Lay out the lines below as a Markdown table with the columns Number and Line, starting at the line that contains "At what (x,y)" and ending at the line that contains "Looking at the", both included. Give each line its row number, skip any blank lines, and leave the pictures out.

------ RECORDED DATA ------

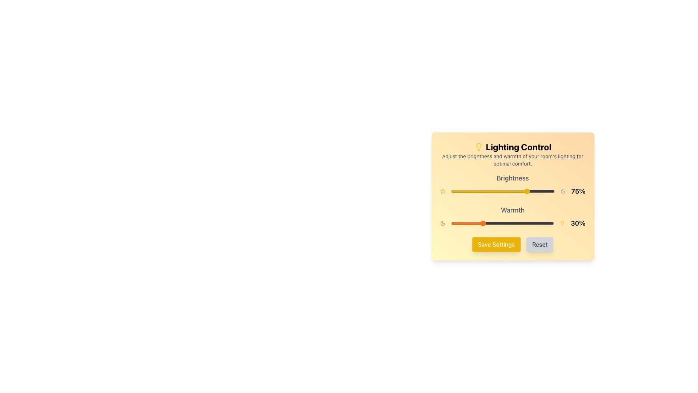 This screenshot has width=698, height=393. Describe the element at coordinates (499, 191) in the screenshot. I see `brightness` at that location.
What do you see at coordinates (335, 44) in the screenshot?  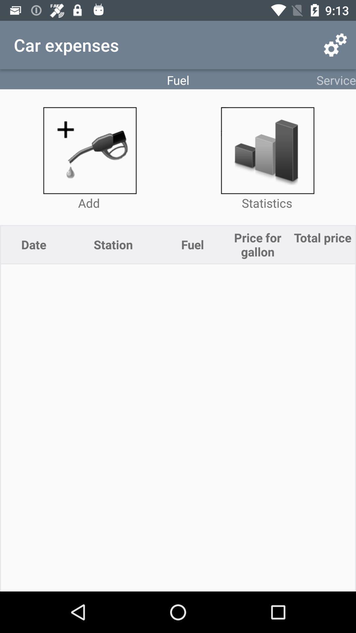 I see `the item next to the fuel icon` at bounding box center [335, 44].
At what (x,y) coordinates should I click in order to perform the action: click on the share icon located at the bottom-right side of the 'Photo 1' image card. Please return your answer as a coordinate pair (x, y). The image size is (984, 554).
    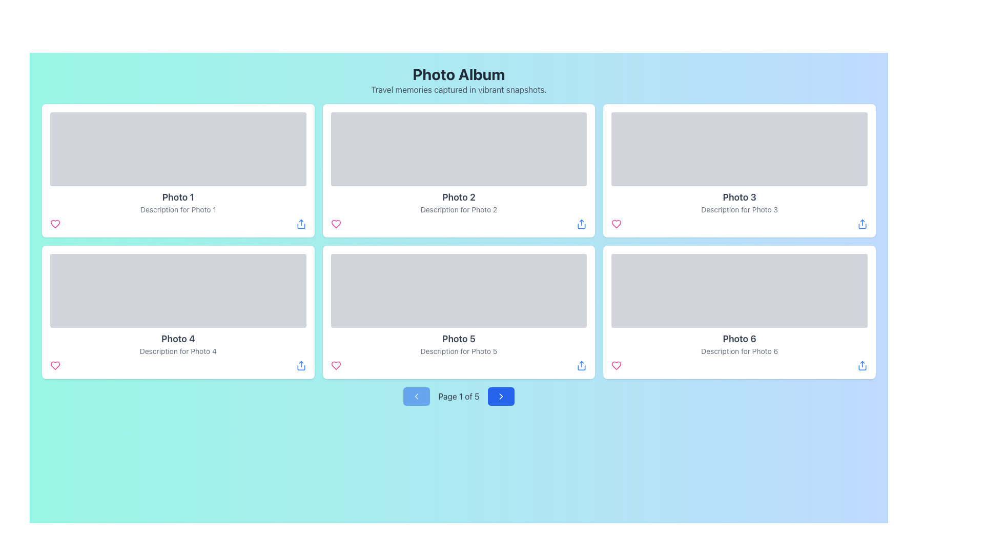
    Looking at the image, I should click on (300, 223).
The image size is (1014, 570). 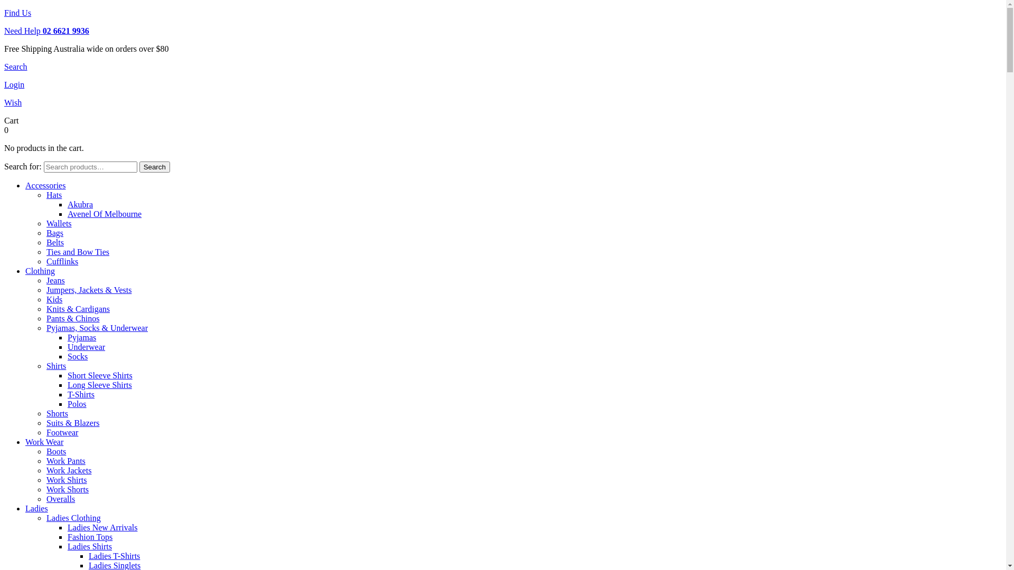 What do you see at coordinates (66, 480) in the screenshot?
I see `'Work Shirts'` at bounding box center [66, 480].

------

• _SOLUTION_
| Number | Line |
|---|---|
| 1 | At what (x,y) coordinates should I click in order to perform the action: click on the share icon located at the bottom-right side of the 'Photo 1' image card. Please return your answer as a coordinate pair (x, y). The image size is (984, 554). |
| 2 |     Looking at the image, I should click on (300, 223). |